I have come to realize that true citizenship is not in the eye of the law, but in that of the beholder. That even though we are a nation of immigrants, there is still a standard to which we all judge “Americanism.” I have seen it in my grandparents, who practiced English until their mother tongue felt foreign, and pulled on scratchy clothing in the name of conformity.
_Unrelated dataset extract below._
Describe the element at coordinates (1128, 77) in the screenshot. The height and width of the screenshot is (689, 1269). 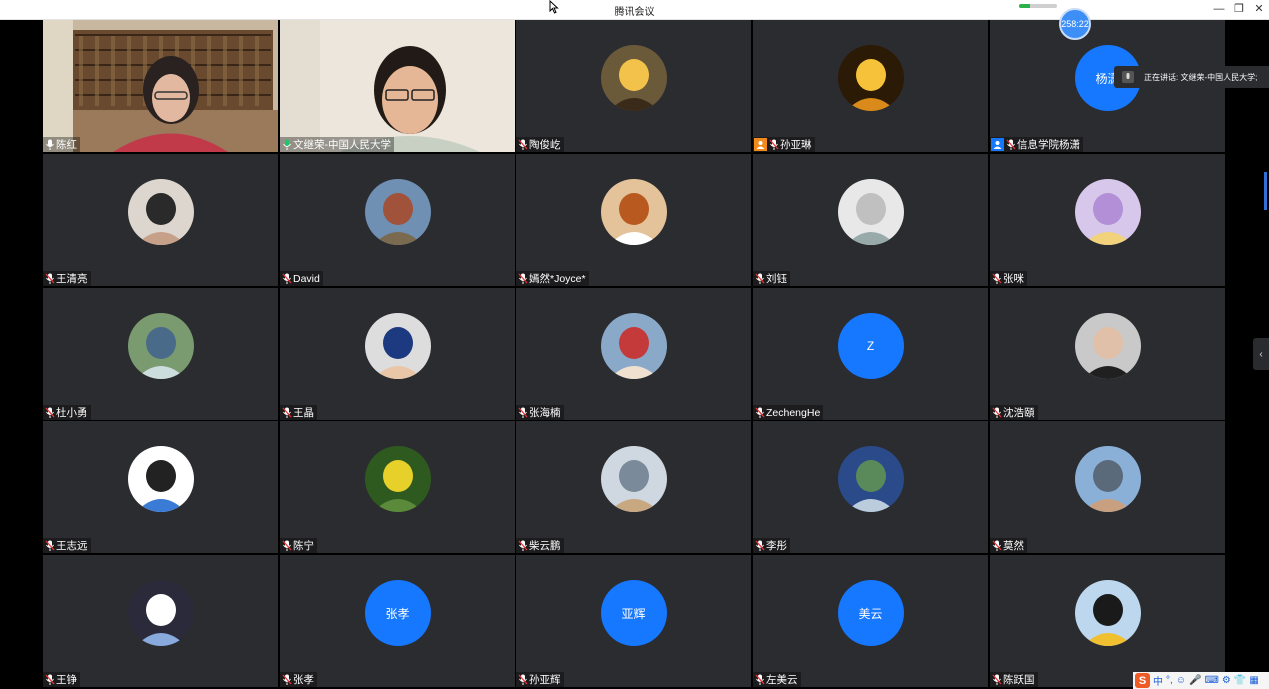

It is impossible to know how it feels to be deemed irrelevant, unimportant, and less than by a stranger until it has happened to you. To be immediately appraised based on appearance and told to leave this country never to return is a feeling that no person should experience–a psychological torture that brands your skin and twists your stomach. Yet, it happens. It happens to the people who do not have the luxury of being born American, to the people who don’t wear Western clothing, or whose accent is a little too thick. It happens to all who dare to diverge, to those who do not fit the cookie-cutter molds, and defy societal norms. But I’m just a teenage girl living in Mountain Lakes. How could I ever dismantle the fundamental prejudices of countless Americans?
Frankly, I don’t know, but I do know one thing: all whose hearts are heavy with hate will never prevail. I have hope that the greatest nation on Earth can stand together with all of our uniquenesses, and love one another until that man’s hate becomes an infinitesimal blip in a sea of harmonious differences.